Welcome
Man the Exalted Hero
Let’s get this out. The fitness industry, as cringey as it sounds, it’s mostly one big illusion that preys on impressionable young men and skinny fats looking to turn their lives around further worsen by an unabated combo of contradictions and information overload, in essence, the internet. It’s easy to get discouraged by training and fitness accounts if you’re new.
Cognitive dissonance is the psychological term for an imbalance between your intentions and your actions, the mental strain, stress, and discomfort resulted from high levels of dissonance can impair your progress and intentions. The fitness industry seems to operate on perpetual confusion that has riddled people around it with the horror of cognitive dissonance, of the contradiction between official truths and one’s own perceptions. The pursuit of consistency between one’s self-concept and behavior including one’s external perception of behavior can be a strong drive and that is something the fitness industry has maximized and sometimes exploited.

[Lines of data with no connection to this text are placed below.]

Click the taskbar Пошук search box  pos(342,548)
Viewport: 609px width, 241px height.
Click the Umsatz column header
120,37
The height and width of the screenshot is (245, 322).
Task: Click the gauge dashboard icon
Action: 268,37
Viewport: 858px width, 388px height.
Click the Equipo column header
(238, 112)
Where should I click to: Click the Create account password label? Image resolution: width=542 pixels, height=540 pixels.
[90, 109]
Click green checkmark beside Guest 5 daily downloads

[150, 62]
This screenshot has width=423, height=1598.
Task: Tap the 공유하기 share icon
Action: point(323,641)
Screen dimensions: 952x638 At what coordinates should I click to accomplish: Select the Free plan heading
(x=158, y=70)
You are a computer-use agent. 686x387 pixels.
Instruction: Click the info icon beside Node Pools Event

Many are interested in hot takes for engagement, not sharing any real methods that work, just the same tired played out threads about how cutting out drinking, sleeping better, taking what supplements, and lifting raises the testosterone. Meme studies so absurd the only takeaway is knowing such methodology as tracking 10 untrained individuals was used and published on some journals. At the end of the day they have zero value and will not make you squat 1.5x your weight, put on pounds of muscle, and lose fat. What you read online, absorbed in class, or regurgitated without putting into practice is never going to cut it.

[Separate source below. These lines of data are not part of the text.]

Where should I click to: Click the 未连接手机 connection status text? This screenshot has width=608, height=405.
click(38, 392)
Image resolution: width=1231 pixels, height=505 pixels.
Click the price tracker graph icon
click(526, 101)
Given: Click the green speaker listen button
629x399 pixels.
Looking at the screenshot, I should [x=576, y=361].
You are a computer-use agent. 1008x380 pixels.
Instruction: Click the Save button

Real lessons begin at the squat rack when you failed that Olympics’ depth you were trying to mimic accidentally invited several eyes in your direction not by watching some 165 lbs guy theory-crafting dumbass looking movements to replace the OHP because they’re easier and “safer” just for you to forget about it 5 minutes later—or—indulging in unproductiveness of surfing uninspired contents on Instagram that not only going to set you up with unrealistic expectations but also pose serious risks to your health if you buy into their stuff.
Bodybuilding isn’t just all about visuals as people would like to think, it’s a whole discipline of sport of its own and like every sport, it requires dedication, passion and willingness to put in the time and work in order to be good at it. Work, years of work.